For pure strategy, try starting your throw in the middle or top of your screen. This gives you a better angle and takes less power to get your Pokéball to the Pokémon.
Throwing the perfect curveball
Another strategy for throwing Pokéballs is to use a curveball. Successfully capturing a Pokémon with a curveball awards 10 XP, in addition to any bonus you might get for hitting the capture circle. Using a curveball also slightly increases your chances of catching the Pokémon you’re facing. Curveballs are inherently more difficult, but don’t worry—there are ways to hack the curveball, too!
Just like for the straight throw, you can pick up a plastic screen overlay that helps direct your finger for the perfect curveball. And you can always use the assistive touch apps to record and swipe curveball motions, including the start of a good curveball, a quickly spinning Pokéball.
There’s a pure strategy angle here, too. Imgur user LollipopKABOOM diagrammed his theory for the perfect curveball. Check out the diagram to get the full effect, but you’re basically starting in the bottom corner of the screen, dragging your finger across the front of the Pokémon, and then releasing your spinning Pokéball and letting the spin do the curving for you.
A big part of Pokémon Go involves walking around and finding Pokémon. But the game doesn’t tell you where to find certain Pokémon, and it can take one person a long time to figure out hotspots for different creatures.
But if you don’t mind removing all the mystery and guessing from the game, the power of crowdsourcing is here to help. Poké Radar is currently only on Apple devices. (Most of the Android versions seem like spam apps, based on reviews, other than the well-reviewed Go Tools for Pokémon Go.) Or you can just visit the website, at Pokeradar.io.
Using this tool, you can mark the locations of Pokémon you find. You can also see where other users have marked Pokémon, and users can upvote or downvote marks as a measure of quality control.
Lucky Egg evolution strategy
Experience points are pretty important in Pokémon Go: the XP required to level up goes through the roof starting around Level 20, so there’s absolutely no excuse for throwing XP away. Items called Lucky Eggs grant you double XP for a 30-minute period. Lucky Eggs are awarded to players when they reach certain levels; otherwise, they must be purchased in the app. Most players use a Lucky Egg when they’re walking around or when they’re about to hatch a Pokémon. Then they make sure they battle at a gym or check in at a Pokéstop to gain some more XP.

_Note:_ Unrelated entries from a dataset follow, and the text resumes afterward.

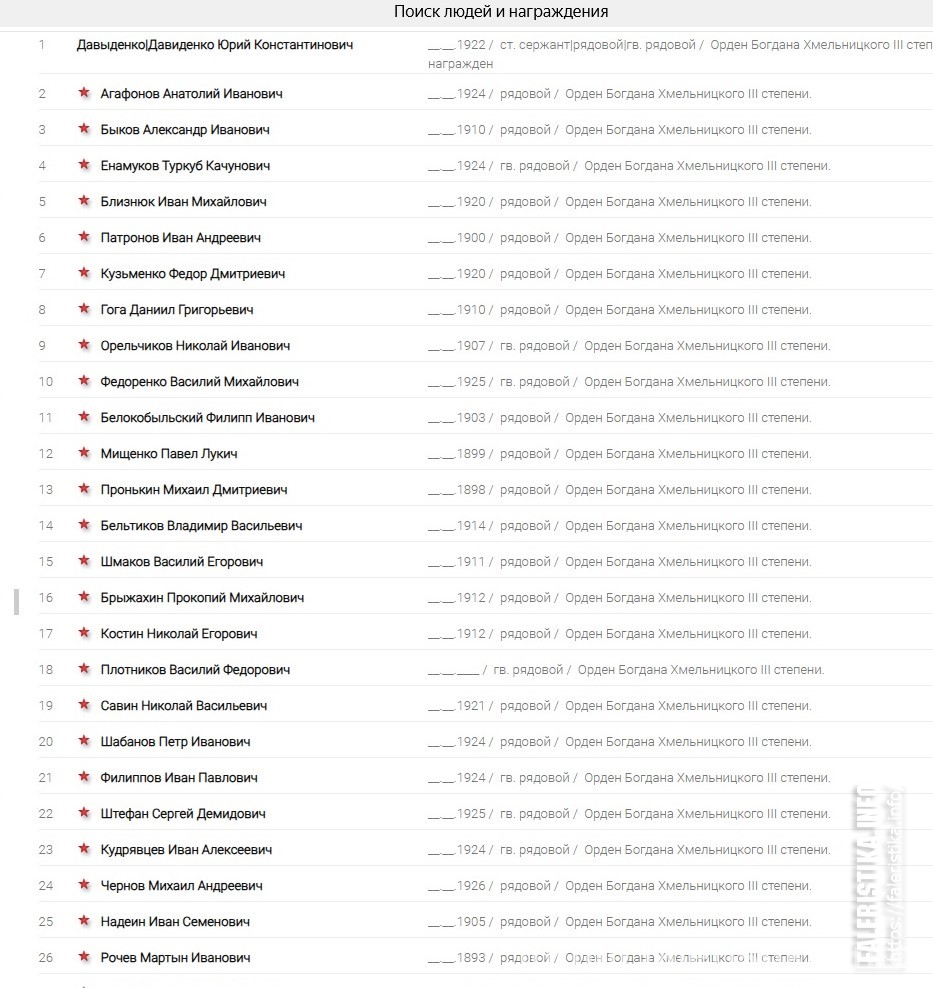Screen dimensions: 933x988
Task: Select Брыжахин Прокопий Михайлович name
Action: click(x=202, y=598)
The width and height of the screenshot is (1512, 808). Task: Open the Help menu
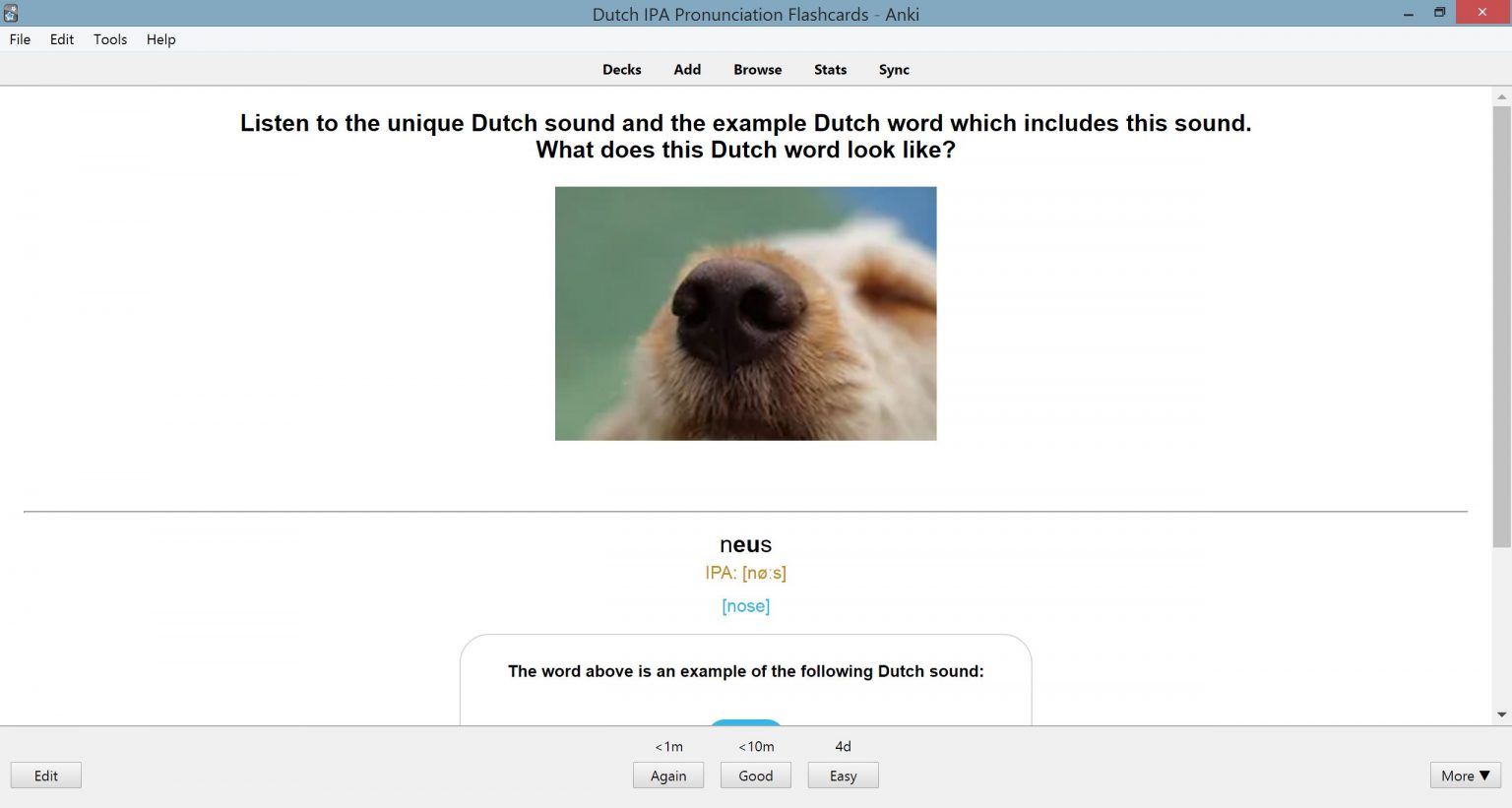[x=160, y=39]
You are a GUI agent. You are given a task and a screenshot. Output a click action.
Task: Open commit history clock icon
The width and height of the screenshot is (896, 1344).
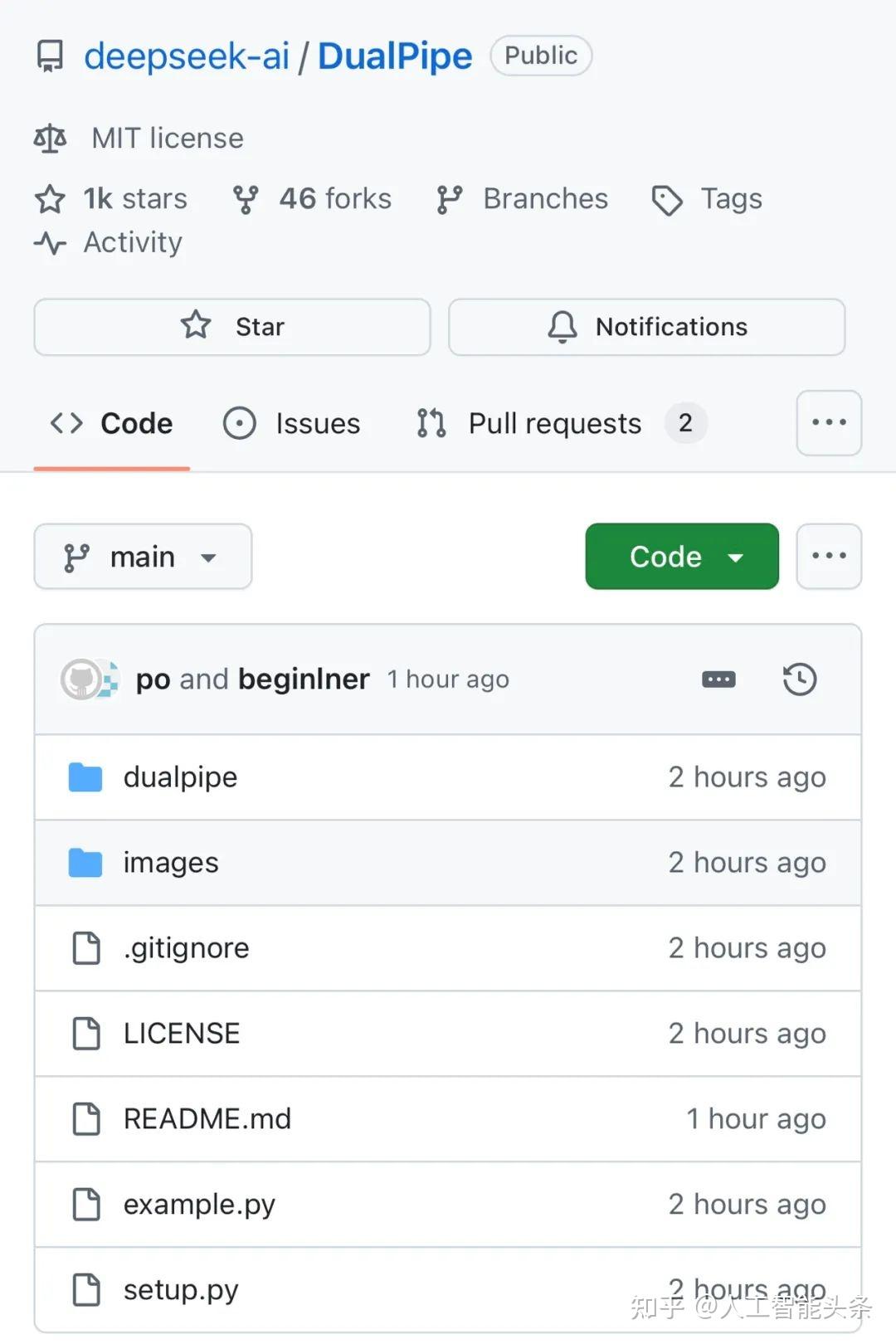point(800,679)
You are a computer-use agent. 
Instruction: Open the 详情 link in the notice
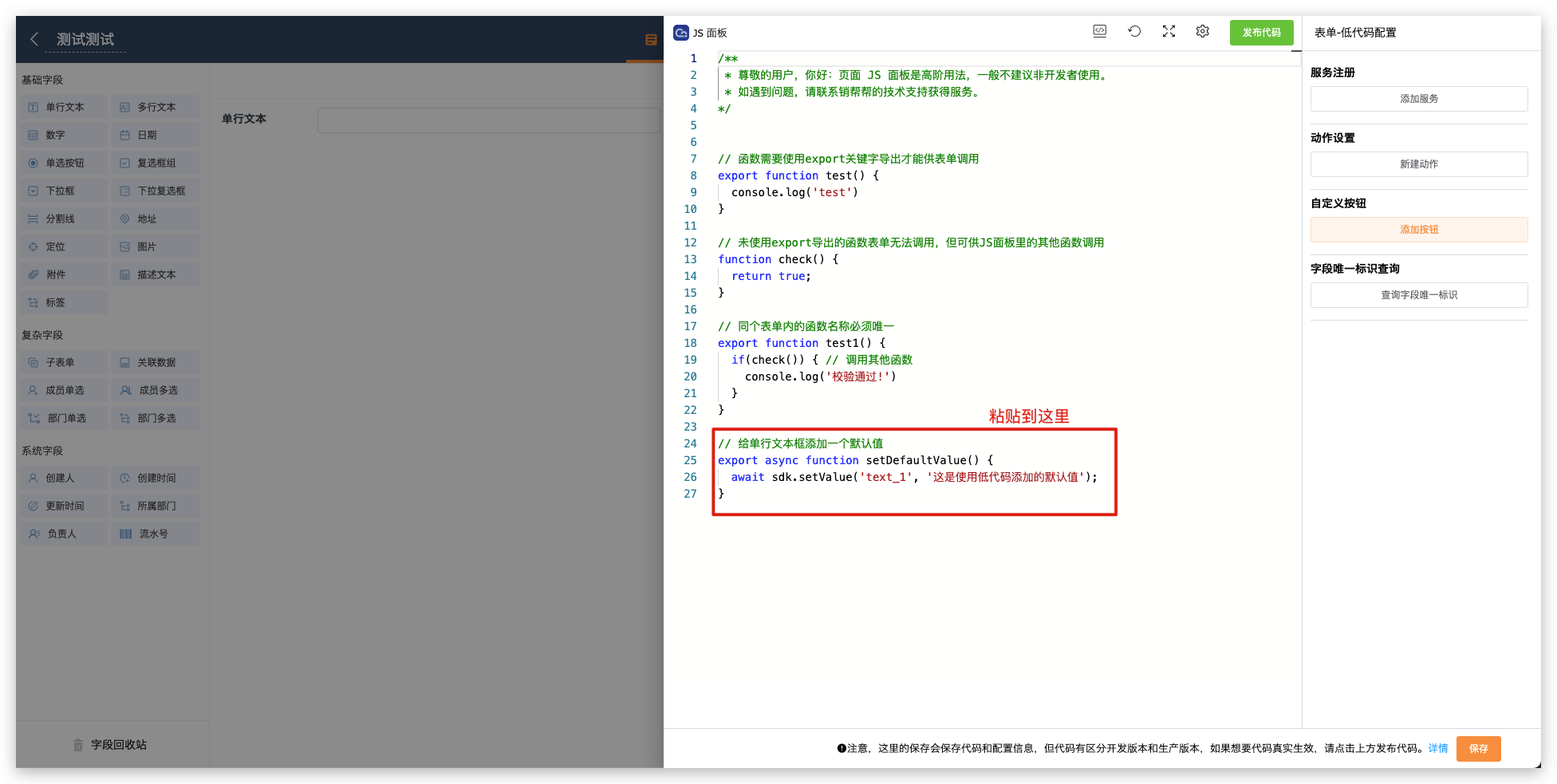1437,748
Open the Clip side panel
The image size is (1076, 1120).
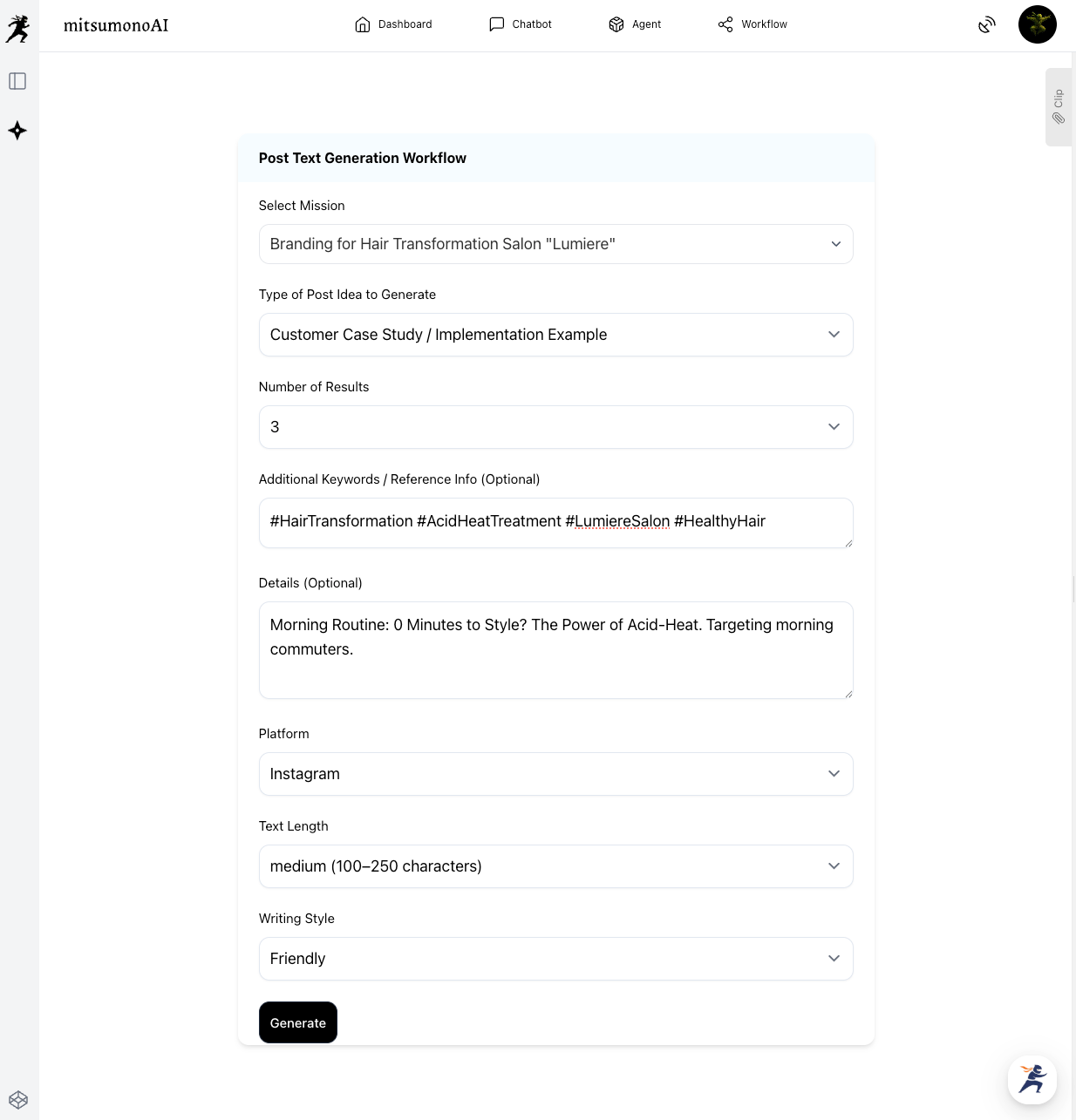click(1058, 106)
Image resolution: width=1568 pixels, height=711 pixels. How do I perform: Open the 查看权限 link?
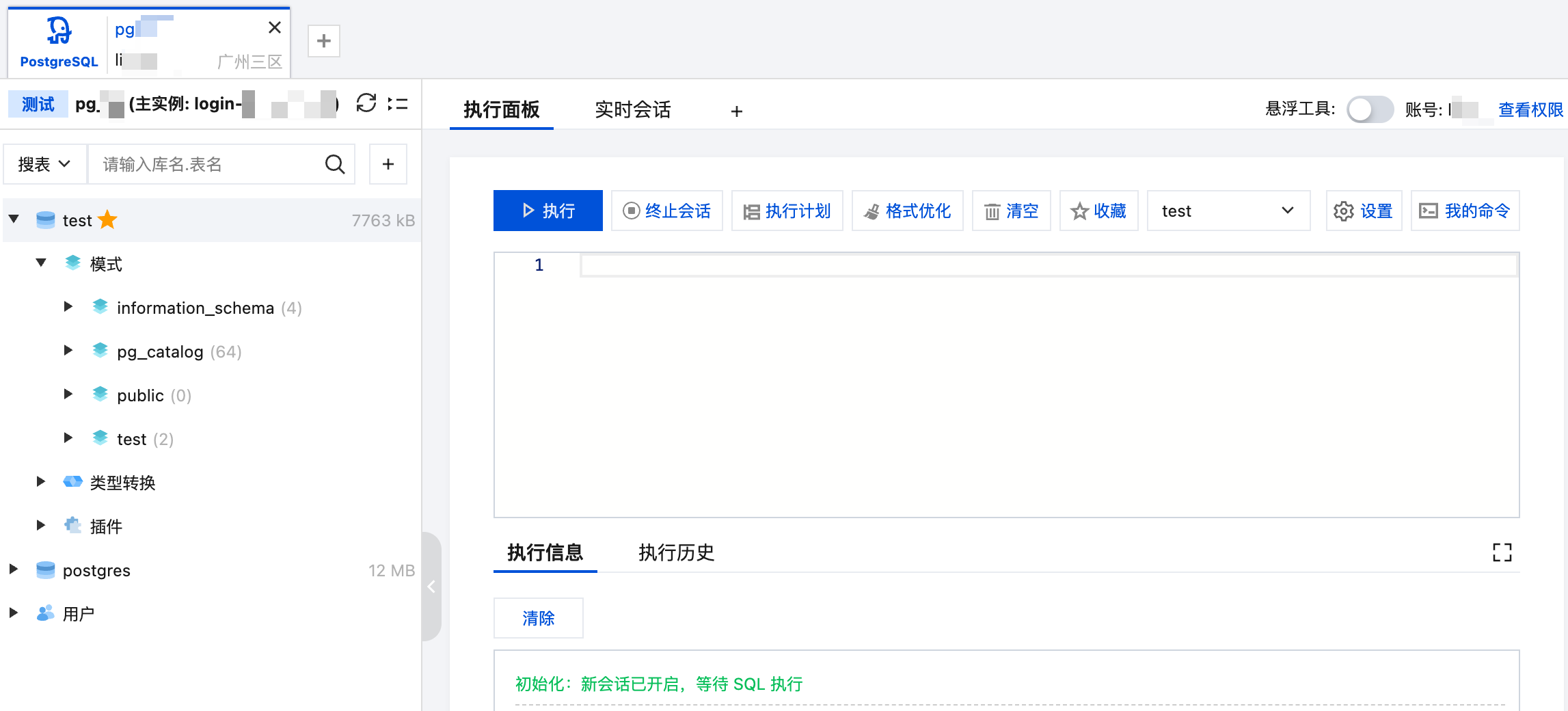[x=1530, y=109]
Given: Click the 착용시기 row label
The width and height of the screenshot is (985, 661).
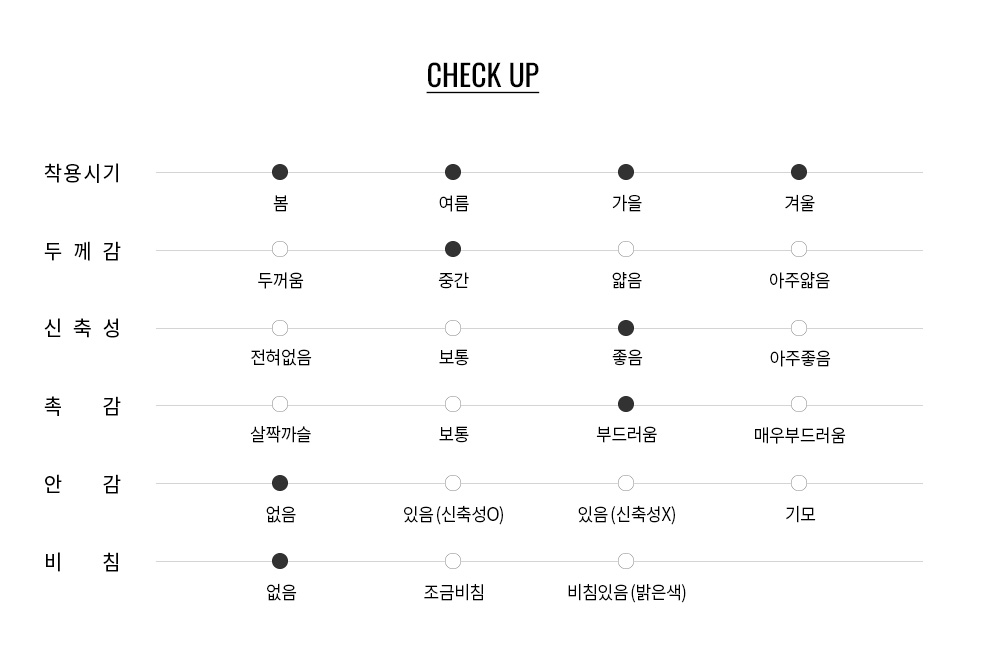Looking at the screenshot, I should pyautogui.click(x=82, y=173).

But this is really a waste of a Lucky Egg. You get 500 XP for evolving Pokémon in your inventory, no matter which Pokémon you’re evolving. Lower-level Pokémon, like Pidgey, take just a few candies to evolve, so the idea is to stockpile a ton of candies and as many Pidgeys or low-level Pokémon as you can. If you don’t get distracted during your 30-minute window, you can probably evolve about 60 Pokémon. (Depending on your phone’s processor, it can even be faster to restart the app after evolving the Pokémon rather than waiting for the animation to complete.) This would usually give you 30,000 XP, but with the Lucky Egg active, that doubles to 60,000 XP. With a total of 20 million XP required to reach the current top level, Level 40, double XP is nothing to sneeze at.